▶ _Given request 1_:
According to the biography of Paul Gregory, in what year did he graduate from high school?

▶ _Given passage_:
===
- Born: James Burton Lenhart August 27, 1920 Waukee, Iowa, U.S.
- Died: December 25, 2015 (aged 95) Desert Hot Springs, California, U.S.
- Occupations: Producer; writer;
- Spouses: ; Janet Gaynor ​ ​(m. 1964; died 1984)​ ; Kathryn Obergfel ​ ​(m. 1998; died 2001)​

= Paul Gregory (producer) =

American film, stage, and TV producer (1920–2015)

Paul Gregory (August 27, 1920 – December 25, 2015) was an American producer for stage, film and television.

== Early life ==
Gregory was the son of a butcher and his wife. He went to public schools and graduated in 1938 from Lincoln High School in Des Moines, Iowa.

== Career ==
Gregory went to Hollywood where he worked as a personal assistant for such clients as bandleader Horace Heidt and pianist Carmen Cavallaro. He became friends with actor and director Charles Laughton and organized a successful lecture tour for Laughton throughout the United States between 1949 and 1950. Laughton earned $200,000 during this reading tour; the money served him as the basis for other projects.

Gregory afterward produced 17 Broadway plays during the 1950s and 1960s, among them The Caine Mutiny Court-Martial, 3 for Tonight, The Marriage Go-Around and Lord Pengo.

Gregory read the novel The Night of the Hunter by Davis Grubb and bought the film rights. He subsequently produced the thriller adaptation, The Night of the Hunter (1955), directed by Laughton. While not a success in the 1950s, the film has since gained an increasingly high reputation. By 2007 it was considered by film critics to be a masterpiece, in which Gregory played an important role as producer. His second for his development of The Caine Mutiny Court-Martial.

Gregory was also responsible for starting the acting career of his friend James Garner. He gave Garner his first acting role in his production of The Caine Mutiny Court-Martial.
===
Source data:
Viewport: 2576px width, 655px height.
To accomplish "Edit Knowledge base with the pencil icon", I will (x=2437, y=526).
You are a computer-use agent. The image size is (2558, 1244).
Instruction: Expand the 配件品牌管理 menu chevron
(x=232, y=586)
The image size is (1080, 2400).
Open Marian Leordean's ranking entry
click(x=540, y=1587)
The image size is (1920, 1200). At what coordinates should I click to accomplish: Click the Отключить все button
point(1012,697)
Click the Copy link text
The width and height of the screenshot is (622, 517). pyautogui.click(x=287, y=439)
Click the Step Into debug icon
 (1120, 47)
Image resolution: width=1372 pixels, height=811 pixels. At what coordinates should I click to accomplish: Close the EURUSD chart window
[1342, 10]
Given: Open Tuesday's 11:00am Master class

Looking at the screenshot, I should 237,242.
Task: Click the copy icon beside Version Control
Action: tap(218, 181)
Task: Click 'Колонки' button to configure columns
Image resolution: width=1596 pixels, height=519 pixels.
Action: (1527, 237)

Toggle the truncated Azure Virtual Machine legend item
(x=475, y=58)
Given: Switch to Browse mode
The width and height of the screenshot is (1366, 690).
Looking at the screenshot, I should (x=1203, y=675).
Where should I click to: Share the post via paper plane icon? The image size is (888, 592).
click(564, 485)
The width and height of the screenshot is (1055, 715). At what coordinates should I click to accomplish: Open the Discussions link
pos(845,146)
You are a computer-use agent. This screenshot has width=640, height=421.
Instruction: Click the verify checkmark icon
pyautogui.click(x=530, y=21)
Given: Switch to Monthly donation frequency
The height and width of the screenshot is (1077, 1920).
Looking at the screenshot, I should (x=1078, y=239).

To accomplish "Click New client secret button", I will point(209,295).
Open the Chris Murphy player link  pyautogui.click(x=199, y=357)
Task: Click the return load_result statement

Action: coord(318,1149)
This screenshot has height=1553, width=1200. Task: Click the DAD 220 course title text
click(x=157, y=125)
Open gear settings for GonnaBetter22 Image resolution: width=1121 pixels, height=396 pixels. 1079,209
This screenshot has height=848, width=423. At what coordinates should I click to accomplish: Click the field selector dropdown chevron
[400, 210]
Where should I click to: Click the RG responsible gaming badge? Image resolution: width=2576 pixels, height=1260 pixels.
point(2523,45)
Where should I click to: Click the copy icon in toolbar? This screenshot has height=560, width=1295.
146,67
===
▶ _Given request 2_:
From the rows, quote the lines that begin at the one containing "Toggle the truncated" and stop after the one containing "pyautogui.click(x=530, y=21)".

▶ _Expected output 1_:
1938

▶ _Expected output 2_:
Toggle the truncated Azure Virtual Machine legend item
(x=475, y=58)
Given: Switch to Browse mode
The width and height of the screenshot is (1366, 690).
Looking at the screenshot, I should (x=1203, y=675).
Where should I click to: Share the post via paper plane icon? The image size is (888, 592).
click(564, 485)
The width and height of the screenshot is (1055, 715). At what coordinates should I click to accomplish: Open the Discussions link
pos(845,146)
You are a computer-use agent. This screenshot has width=640, height=421.
Instruction: Click the verify checkmark icon
pyautogui.click(x=530, y=21)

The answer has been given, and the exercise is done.